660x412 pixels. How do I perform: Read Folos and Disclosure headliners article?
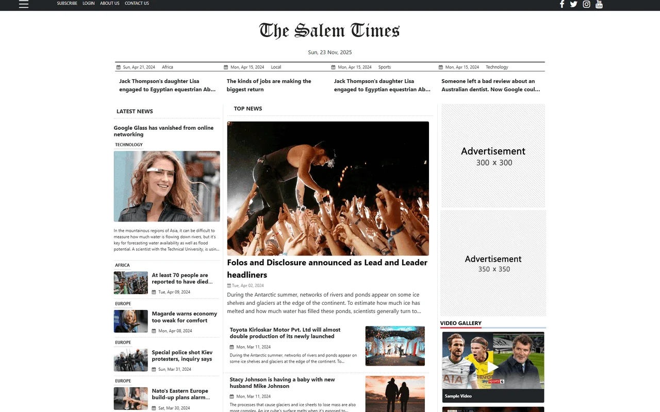(327, 268)
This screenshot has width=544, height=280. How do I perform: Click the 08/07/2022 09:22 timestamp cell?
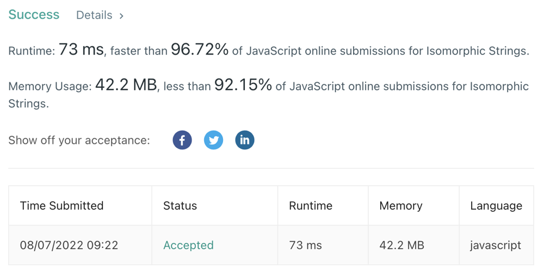pyautogui.click(x=69, y=245)
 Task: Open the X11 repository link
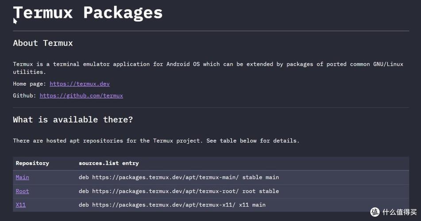click(21, 205)
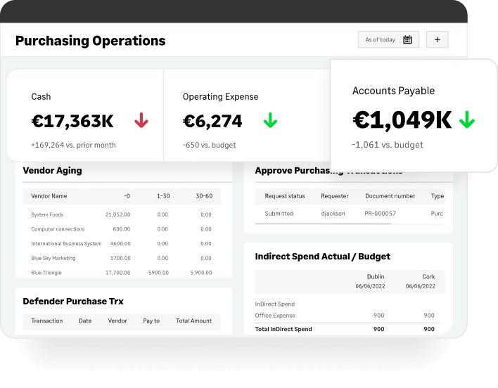Screen dimensions: 498x388
Task: Click the horizontal scrollbar under purchasing transactions
Action: pos(323,224)
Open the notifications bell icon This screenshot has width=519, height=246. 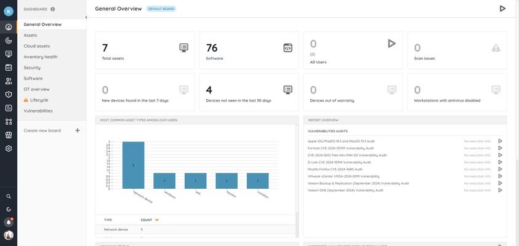point(9,221)
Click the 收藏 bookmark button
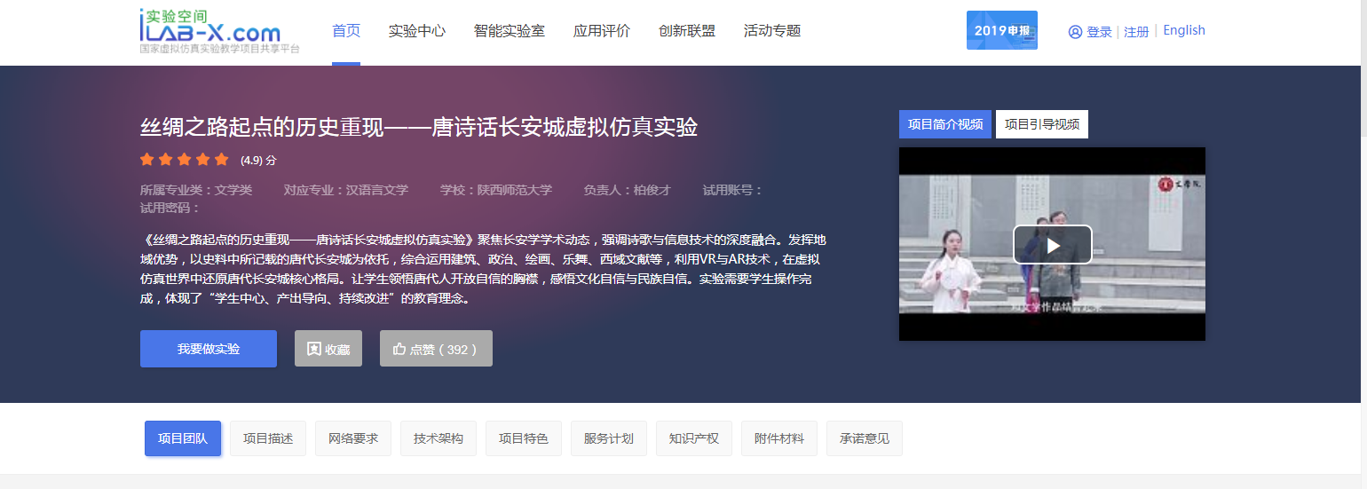This screenshot has height=489, width=1367. (328, 349)
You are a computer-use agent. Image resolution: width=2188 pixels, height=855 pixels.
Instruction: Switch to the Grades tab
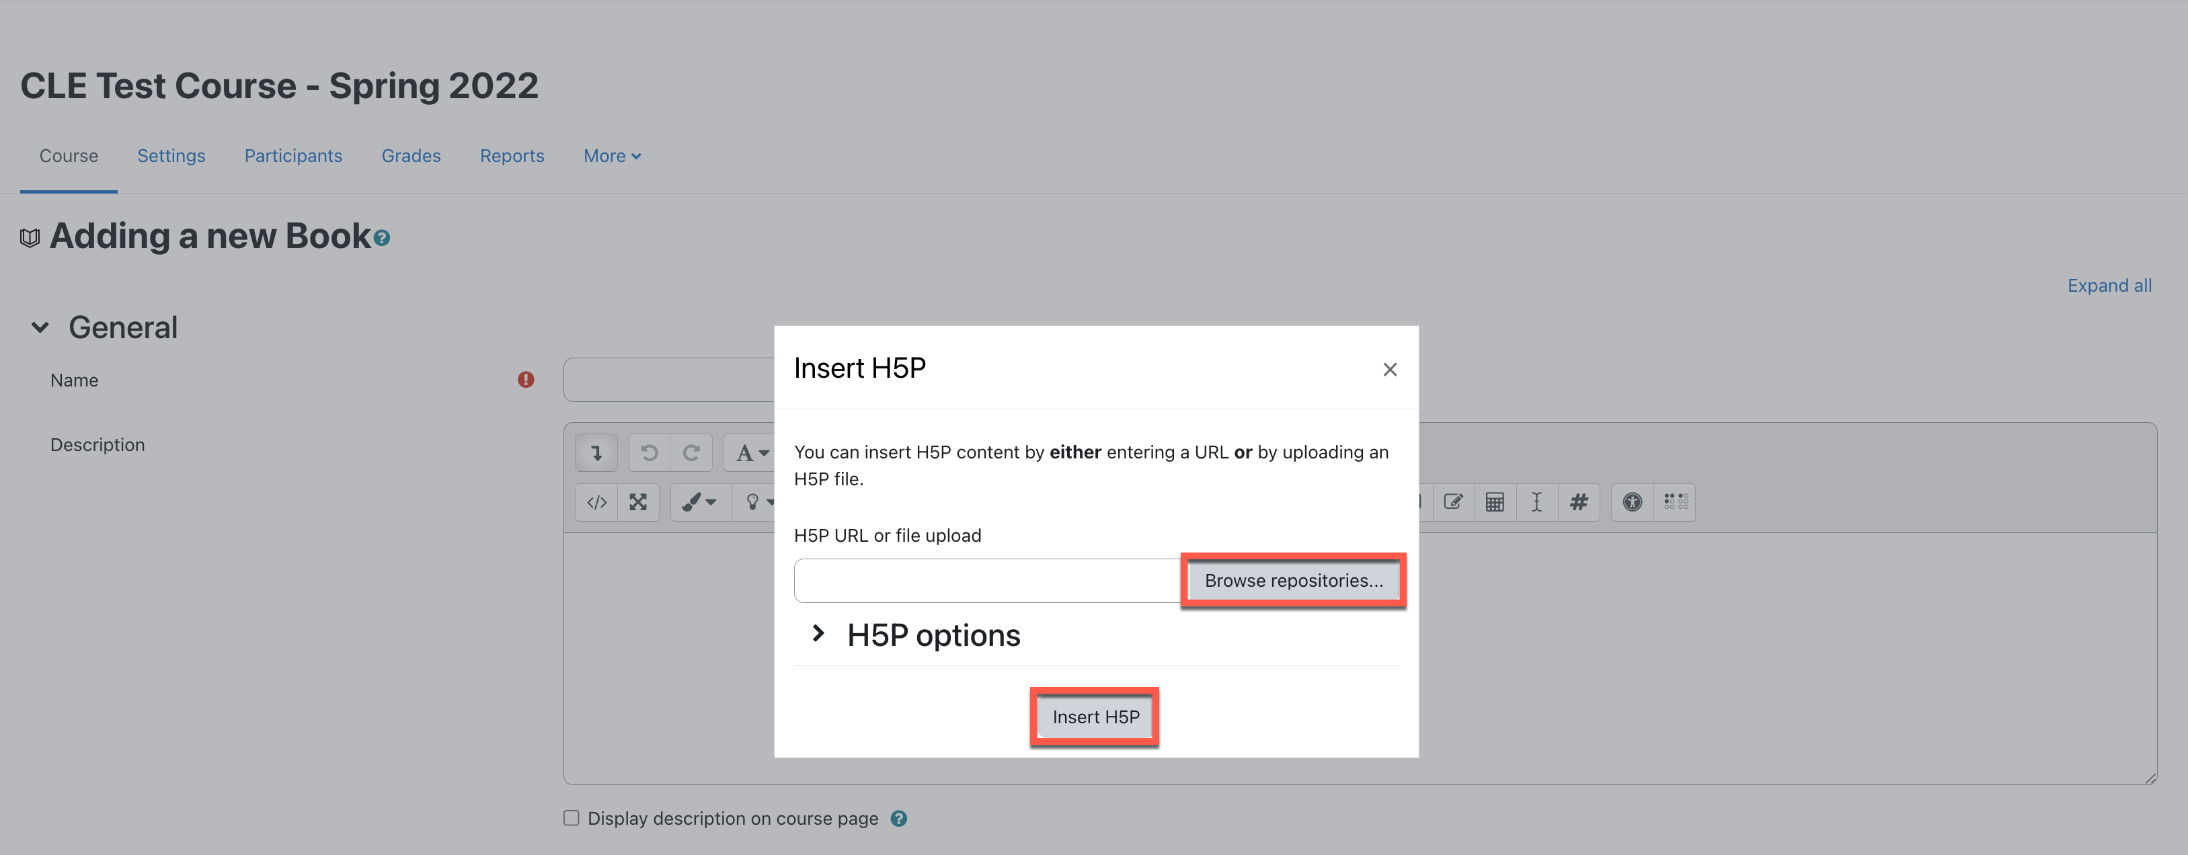point(411,155)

◆ ◆ ◆

Nothing but the lines from the line with "You are a computer-use" through the end of the listing should appear in the answer, each duplicated exactly, without pictures.

You are a computer-use agent. Image resolution: width=2188 pixels, height=855 pixels.
Instruction: Switch to the Grades tab
point(411,155)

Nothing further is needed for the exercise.